TASK BRIEF | Copy every line of the data below that contains the string "Open". Matching is case-sensitive.

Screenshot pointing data

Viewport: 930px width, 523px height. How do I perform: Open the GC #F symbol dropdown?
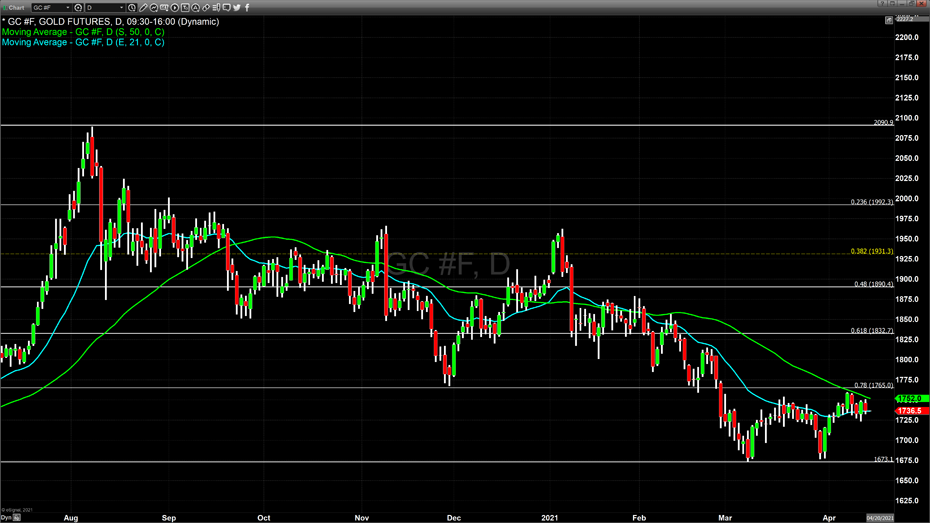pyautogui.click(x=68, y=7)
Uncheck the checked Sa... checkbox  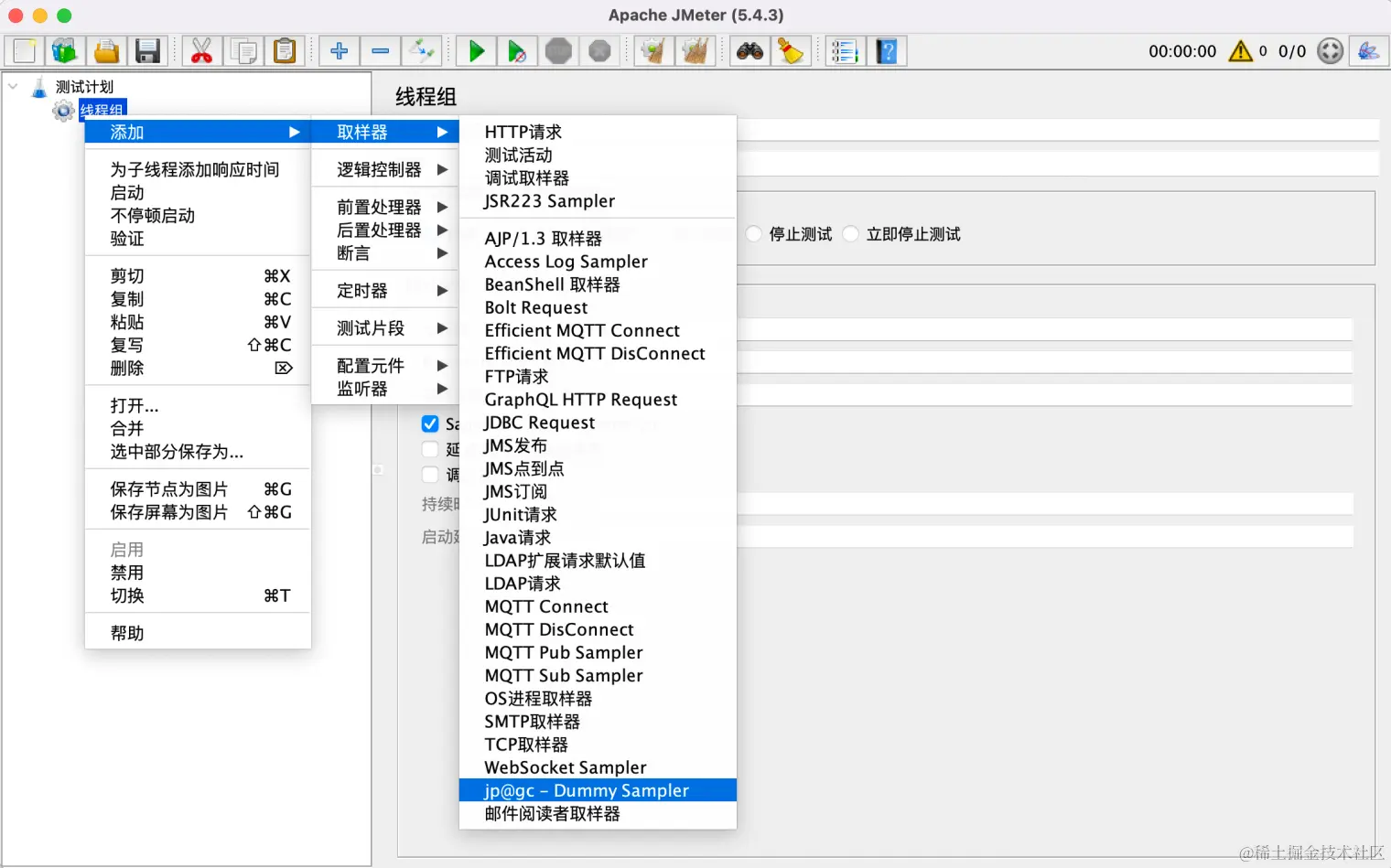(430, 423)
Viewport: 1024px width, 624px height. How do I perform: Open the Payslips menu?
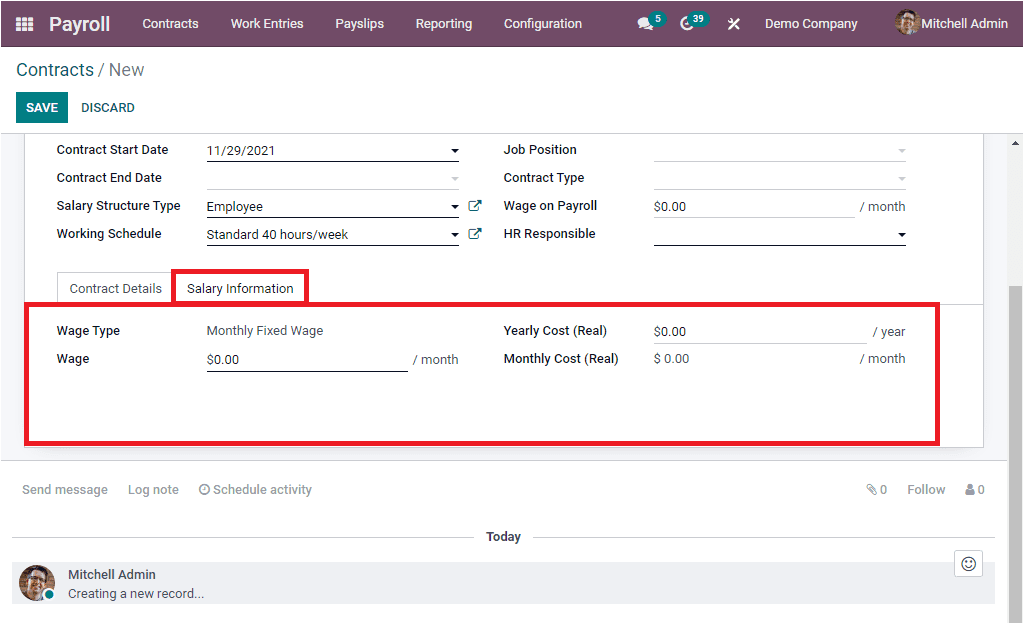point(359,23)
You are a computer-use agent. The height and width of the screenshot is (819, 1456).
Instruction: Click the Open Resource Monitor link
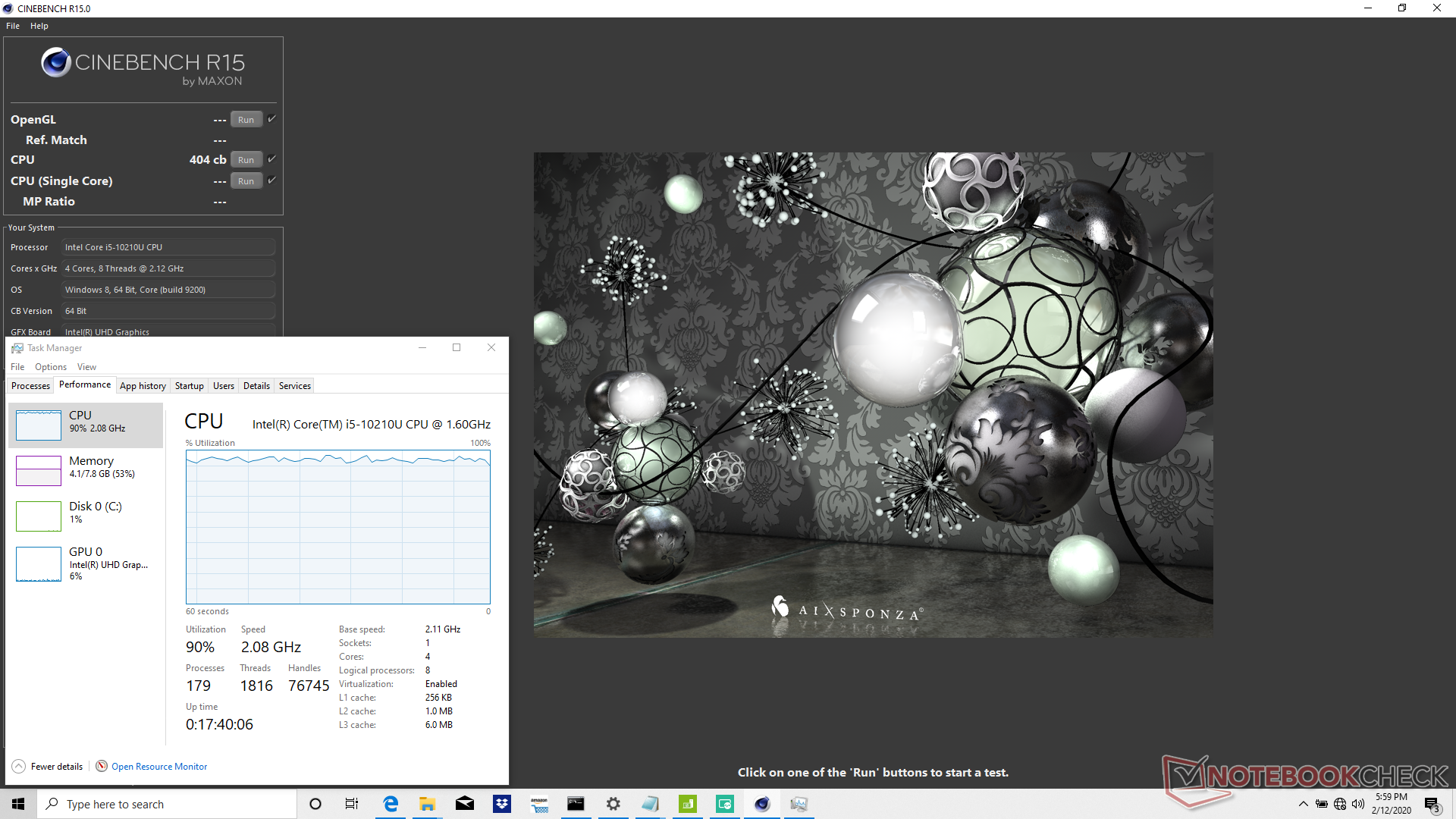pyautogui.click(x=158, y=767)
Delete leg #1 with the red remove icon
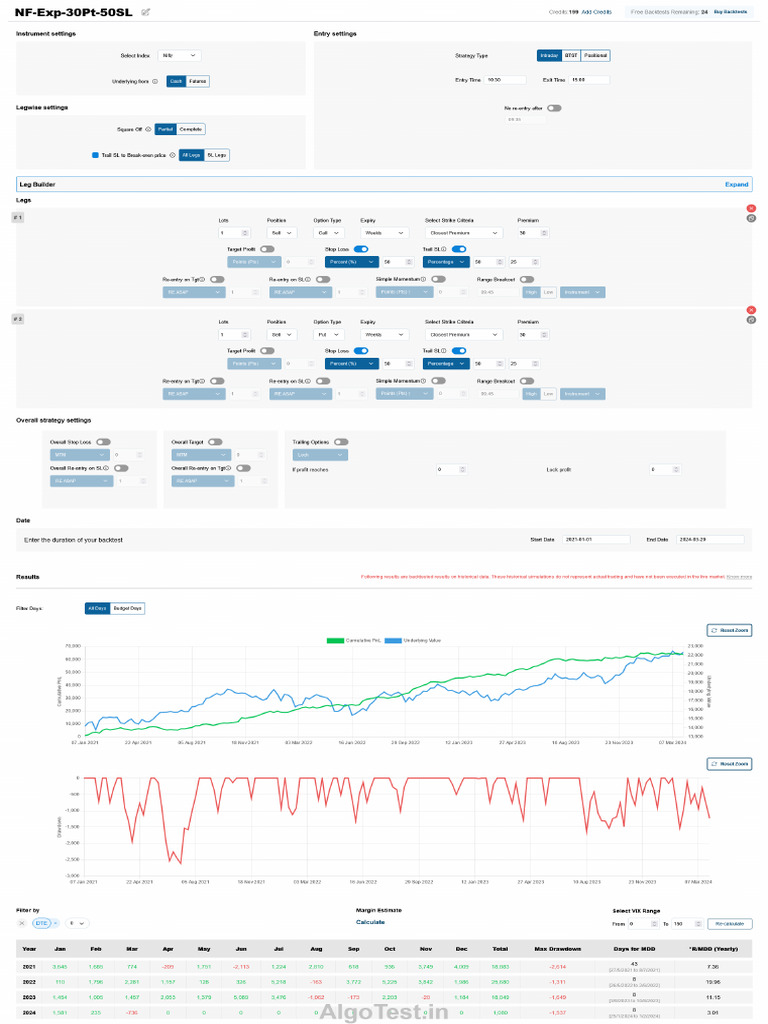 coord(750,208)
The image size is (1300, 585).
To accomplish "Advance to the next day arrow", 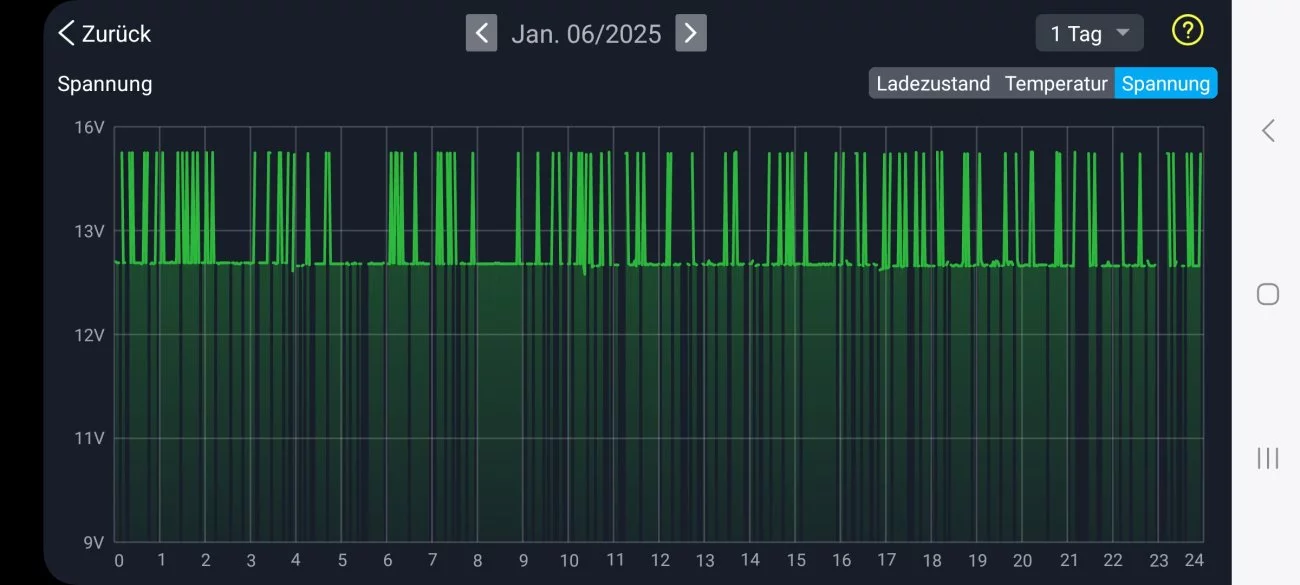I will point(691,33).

TASK ANSWER |
Viewport: 930px width, 523px height. How do I perform: Open the GC #F symbol dropdown?
Viewport: 1024px width, 624px height. How do I perform: Open the Payslips menu?
Instruction: Click the Open Resource Monitor link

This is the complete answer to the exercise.